**EXERCISE REQUIREMENTS**
Provide an exact reproduction of every entry.

**SUPPLIED DATA**
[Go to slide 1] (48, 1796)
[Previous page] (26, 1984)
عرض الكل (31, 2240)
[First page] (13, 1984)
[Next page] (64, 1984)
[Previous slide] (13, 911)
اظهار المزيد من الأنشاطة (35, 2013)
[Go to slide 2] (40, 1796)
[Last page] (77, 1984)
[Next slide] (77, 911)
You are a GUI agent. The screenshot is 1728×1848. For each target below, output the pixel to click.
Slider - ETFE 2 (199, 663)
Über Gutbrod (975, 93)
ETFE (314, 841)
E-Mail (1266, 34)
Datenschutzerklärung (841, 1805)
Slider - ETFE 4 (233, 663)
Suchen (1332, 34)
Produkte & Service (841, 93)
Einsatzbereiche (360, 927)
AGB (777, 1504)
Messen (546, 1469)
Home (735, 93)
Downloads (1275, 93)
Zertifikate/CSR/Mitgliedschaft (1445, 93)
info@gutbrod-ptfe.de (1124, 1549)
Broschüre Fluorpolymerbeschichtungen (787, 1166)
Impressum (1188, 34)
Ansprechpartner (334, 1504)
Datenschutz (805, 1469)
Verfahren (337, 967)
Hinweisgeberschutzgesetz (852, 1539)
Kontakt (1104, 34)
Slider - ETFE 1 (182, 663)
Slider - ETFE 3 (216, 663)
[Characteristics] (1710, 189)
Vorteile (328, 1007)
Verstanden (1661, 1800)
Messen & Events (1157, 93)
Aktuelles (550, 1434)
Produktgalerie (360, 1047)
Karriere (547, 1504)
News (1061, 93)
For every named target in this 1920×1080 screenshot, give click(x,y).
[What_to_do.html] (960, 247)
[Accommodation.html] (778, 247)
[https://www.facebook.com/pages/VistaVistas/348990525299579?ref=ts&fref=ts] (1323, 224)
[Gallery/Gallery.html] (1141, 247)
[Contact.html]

**TASK RESPONSE**
[Go to slide 1] (48, 1796)
[Previous page] (26, 1984)
عرض الكل (31, 2240)
[First page] (13, 1984)
[Next page] (64, 1984)
[Previous slide] (13, 911)
اظهار المزيد من الأنشاطة (35, 2013)
[Go to slide 2] (40, 1796)
[Last page] (77, 1984)
[Next slide] (77, 911)
You are a GUI agent. The screenshot is 1728×1848. For each target below, output the pixel to click.
Slider - ETFE 2 (199, 663)
Über Gutbrod (975, 93)
ETFE (314, 841)
E-Mail (1266, 34)
Datenschutzerklärung (841, 1805)
Slider - ETFE 4 (233, 663)
Suchen (1332, 34)
Produkte & Service (841, 93)
Einsatzbereiche (360, 927)
AGB (777, 1504)
Messen (546, 1469)
Home (735, 93)
Downloads (1275, 93)
Zertifikate/CSR/Mitgliedschaft (1445, 93)
info@gutbrod-ptfe.de (1124, 1549)
Broschüre Fluorpolymerbeschichtungen (787, 1166)
Impressum (1188, 34)
Ansprechpartner (334, 1504)
Datenschutz (805, 1469)
Verfahren (337, 967)
Hinweisgeberschutzgesetz (852, 1539)
Kontakt (1104, 34)
Slider - ETFE 1 (182, 663)
Slider - ETFE 3 (216, 663)
[Characteristics] (1710, 189)
Vorteile (328, 1007)
Verstanden (1661, 1800)
Messen & Events (1157, 93)
Aktuelles (550, 1434)
Produktgalerie (360, 1047)
Karriere (547, 1504)
News (1061, 93)
For every named target in this 1920×1080 screenshot, give click(x,y).
[What_to_do.html] (960, 247)
[Accommodation.html] (778, 247)
[https://www.facebook.com/pages/VistaVistas/348990525299579?ref=ts&fref=ts] (1323, 224)
[Gallery/Gallery.html] (1141, 247)
[Contact.html]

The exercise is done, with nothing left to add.